OpenAPI version 3.1.0

Redocly Version(s) 1.2.0

Node.js Version(s) v16.15.1

Additional Notes I tried to keep this mostly focused on the one problem of not being able to target MySchema as a parent key, but I would greatly appreciate any general help on writing the rule(s) that I ultimately want!

samanthawritescode avatar Oct 17 '23 23:10 samanthawritescode

Hi @samanthawritescode! Thanks for sharing your case.

Are you sure your second attempt doesn't work? I checked your example, and lint shows me an error on badKeyA. And if I change MySchema to badKeyA, it's erroring on badKeyB.

Lint only checks the first SchemaProperties level under the Schema that fits the where condition. It doesn't track any nested properties in nested schemas because the schemas don't align with the where section.
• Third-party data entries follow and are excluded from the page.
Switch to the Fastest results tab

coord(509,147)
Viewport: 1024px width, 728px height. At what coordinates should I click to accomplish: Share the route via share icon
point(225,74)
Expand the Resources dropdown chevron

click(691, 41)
Also, have you considered adding the exception to .redocly.lint-ignore.yaml file so you don't have to use the where?

tatomyr avatar Oct 18 '23 12:10 tatomyr

Hi @tatomyr thanks for your quick response!

I just retried the second attempt and it still does not work. I have that schema out in a different file and referenced via #ref elsewhere in the spec, so I bundled my spec and ran it on the bundled file as well, no luck.

I don't know if it makes me feel better or worse that you can't reproduce it 😅

As far as the ignore file, that's exactly what I should be doing, thank you! I'm new to OpenAPI and redocly and haven't gotten a full handle on all the features yet.

samanthawritescode avatar Oct 18 '23 19:10 samanthawritescode

Is this what you expect to be highlighted with the second rule?

Screenshot 2023-10-19 at 10 14 05

I have that schema out in a different file and referenced via #ref elsewhere in the spec

Might it be that there are broken/incorrect/multiple references to that schema? Any misspelled words?

tatomyr avatar Oct 19 '23 07:10 tatomyr

Yes, exactly.

I've checked for misspelled words. There are multiple references to that schema, but I've validated that they're not broken or otherwise incorrect. Is it an issue if there are multiple references to it?

samanthawritescode avatar Oct 19 '23 19:10 samanthawritescode

Is it an issue if there are multiple references to it?

Not at all! It just might happen that it is referenced in a way that somehow changes the lint behaviour. E. g. your Schema is actually referenced as a SchemaProperty (I’m just trying to guess 😅), so the $ref itself is correct, but the node type changes (and the rule does not work). Could you turn this rule on: https://redocly.com/docs/cli/rules/spec-strict-refs/#spec-strict-refs ? Does it complain?

Also, could you run your example in isolation like I did (see my screenshot above)? If it still differs, it must be a bug on our end. If not - something is with your API description and you might need to make another sample to reproduce the error.

tatomyr avatar Oct 20 '23 04:10 tatomyr

@samanthawritescode any updates on this? Is there still the issue?